Sin consultar a la vecindad ni a sus organizaciones, José Manuel Calvo ha decidido sacar a esta zona del mapa de áreas preferentes para el impulso de la regeneración urbana con el argumento de que “el desplazamiento de la población que no puede asumir el incremento del precio de los alquileres se produce en ocasiones cuando se inician obras de rehabilitación de los edificios”.
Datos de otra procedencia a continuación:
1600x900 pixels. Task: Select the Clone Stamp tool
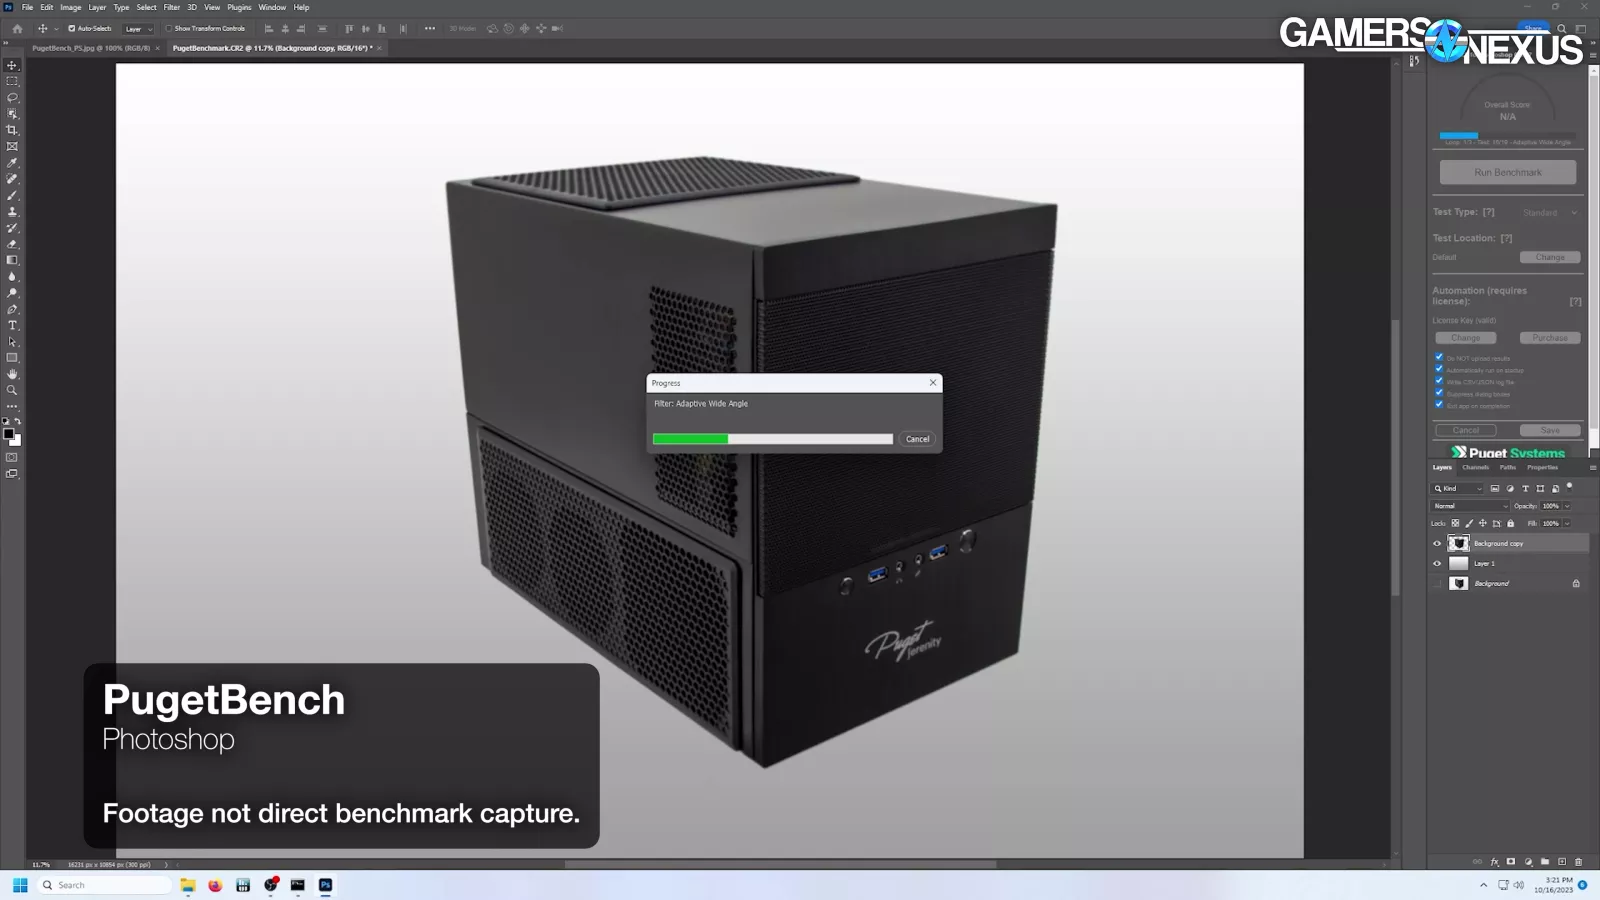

Las entidades vecinales califican la medida como un “auténtico disparate”, ya que perjudica a las comunidades con menos recursos y al barrio en su conjunto, la zona que, hoy por hoy, subrayan, acumula la mayor cantidad de infraviviendas de la capital. A pesar de la vertiginosa transformación que está sufriendo Lavapiés y el barrio administrativo en el que se sitúa, Embajadores, el lugar sigue siendo el rincón más vulnerable del distrito Centro, el que presenta los índices socioeconómicos (desempleo, renta…) más preocupantes y el parque residencial más anticuado y deteriorado. Las razones para que se mantenga como Área de Regeneración y Renovación Urbana (ARRU) siguen siendo de peso, y no pueden echarse por tierra con la excusa de combatir la turistificación y la gentrificación del barrio.

La FRAVM y la Asociación Vecinal La Corrala ven improvisación en el anuncio de Calvo, y le piden que rectifique cuanto antes, volviendo a incorporar a Embajadores en el mapa de ARRUs. Para ello, con el fin de poder exponer adecuadamente las razones de esta petición, han solicitado sendas reuniones con Calvo y el concejal presidente de la Junta de Centro.

Las dos entidades vecinales llevan casi cuatro décadas batallando por una adecuada regeneración urbana de Embajadores, y más de tres años luchando contra la proliferación descontrolada de las Viviendas de Uso Turístico (VUT) que, efectivamente, es uno de los factores que está detrás de la expulsión de los vecinos y vecinos de rentas más modestas como consecuencia del incremento de los precios de la vivienda. Pero suprimir las ayudas a la rehabilitación no es la forma de poner coto a los pisos turísticos. “A la VUT hay que combatirla con una normativa restrictiva y con servicios de inspección eficaces”, indica Vicente Pérez Quintana, responsable de Urbanismo y Vivienda de la FRAVM, antes de criticar la pasividad en este campo mostrada por el Consistorio en este tiempo. “El Área de Desarrollo Urbano Sostenible se ha demorado tres años en hacer frente a las VUT a pesar de que las normas urbanísticas actuales lo permiten, y no es de recibo que lo haga ahora con una medida que claramente perjudica al vecindario”, asegura el representante de la FRAVM.